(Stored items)
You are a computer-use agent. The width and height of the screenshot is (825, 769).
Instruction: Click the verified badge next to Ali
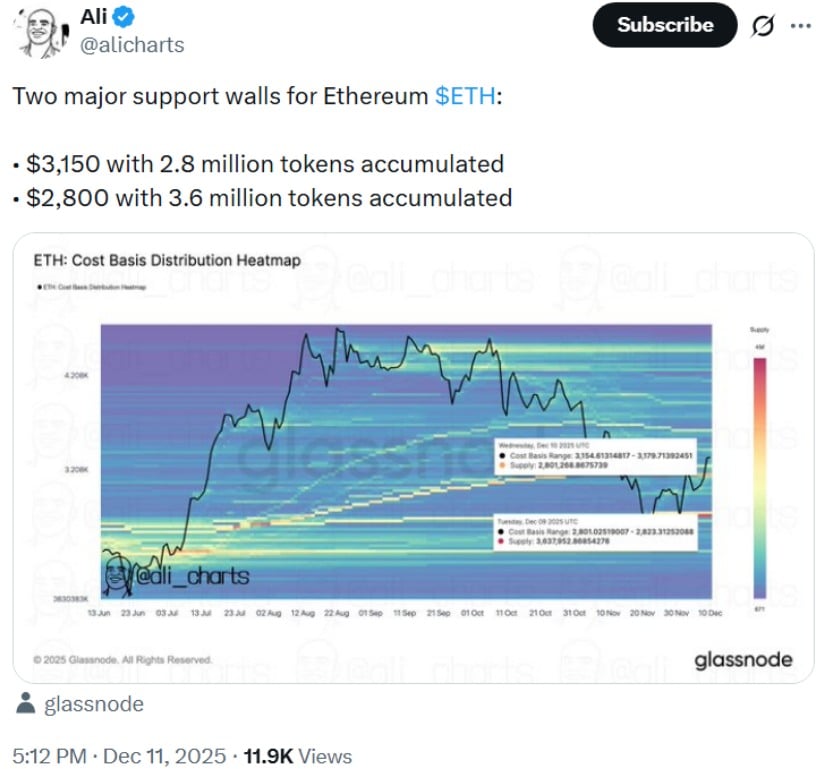(x=123, y=16)
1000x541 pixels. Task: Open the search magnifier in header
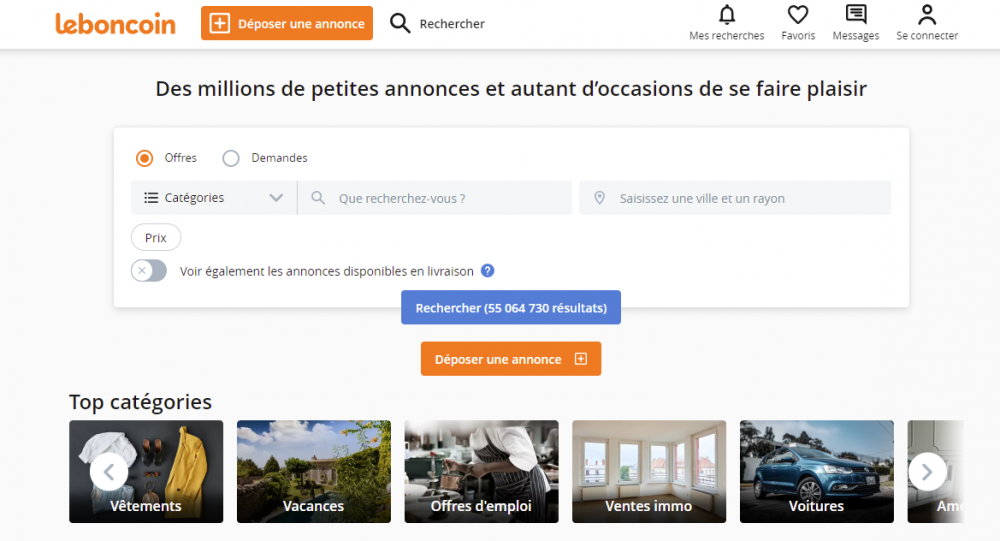pos(400,24)
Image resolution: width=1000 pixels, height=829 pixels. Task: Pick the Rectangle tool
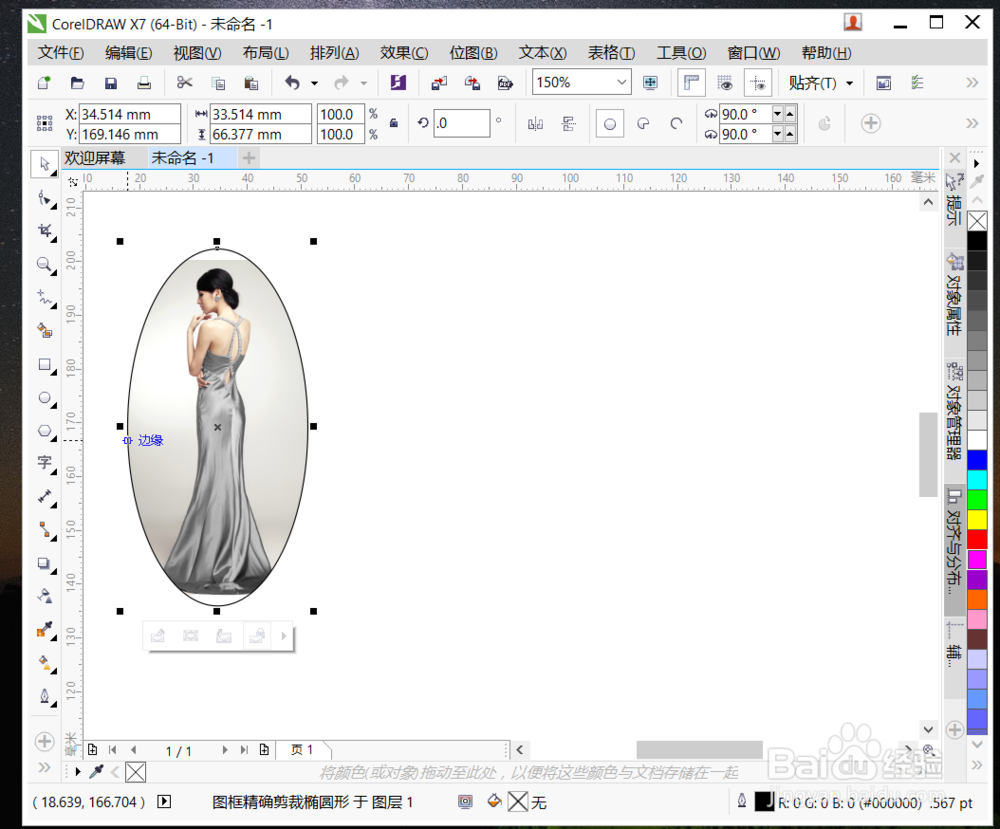[44, 365]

ASSIGNED TASK
Return exactly the lines from the line with "Image resolution: width=1000" through the last line of the data above, both included; pictures do not go in the answer.

RESPONSE TO THIS EXERCISE
Image resolution: width=1000 pixels, height=829 pixels. Task: Pick the Rectangle tool
[44, 365]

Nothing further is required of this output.